05 November, 2008

Latest Developments - Software and Business Method Patents in the U.S.

Latest Developments - Software and Business Method Patents in the U.S.

On 30 October 2008, the U.S. Court of Appeals for the Federal Circuit handed down its long awaited decision in the appeal against the United States Patent and Trademarks Office (USPTO) in the case of In re Bilski. The decision relates to the scope of patentable subject matter in the United States of America and is of fundamental importance to computer software and business method patents.

Favourably to patent applicants, the Court of Appeals declined “to adopt a broad exclusion over software or any other category of subject matter beyond the exclusion of claims drawn to fundamental principles set forth by the Supreme Court” and reaffirmed its finding in the State Street decision that business methods like other processes or methods may be patentable.

However, the Court of Appeals repudiated its own prior “useful, concrete and tangible result” test as being insufficient for establishing patent eligibility. The proper test for whether a method or process claims is patent eligible, the Court said, is: (1) whether the claimed invention is tied to a particular machine or apparatus; or (2) whether the claimed invention transforms a particular article into a different state or thing. This appears to represent a restriction in the scope of patent eligible subject matter. In consideration of future developments in technology, the Court added that claims that do not meet the new test may yet be patentable. A positive result to the new test is thus sufficient but a negative result does not per se preclude patent eligibility.

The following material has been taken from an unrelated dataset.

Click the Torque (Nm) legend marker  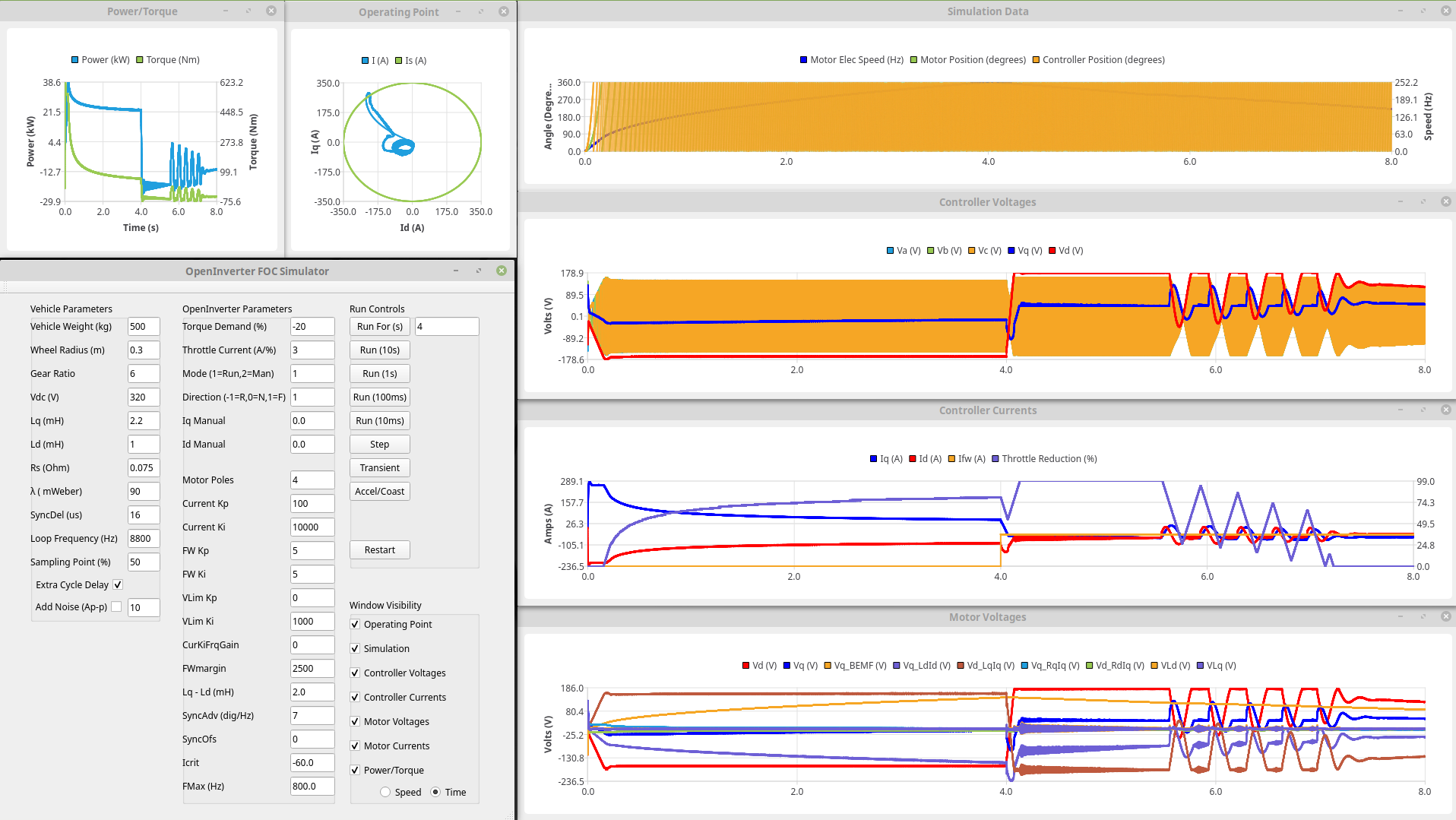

The decision confirms that a computer performing an operation upon data that characterises a physical object is clearly patent eligible. However, claims directed to a pure business method, even when performed using a computer, may not meet the new test for patent eligibility. Some judges, in dissent, expressed concern that the Court’s majority decision would be regressive and possibly disadvantage some software-related patent applications. The decision may yet be appealed to the U.S. Supreme Court.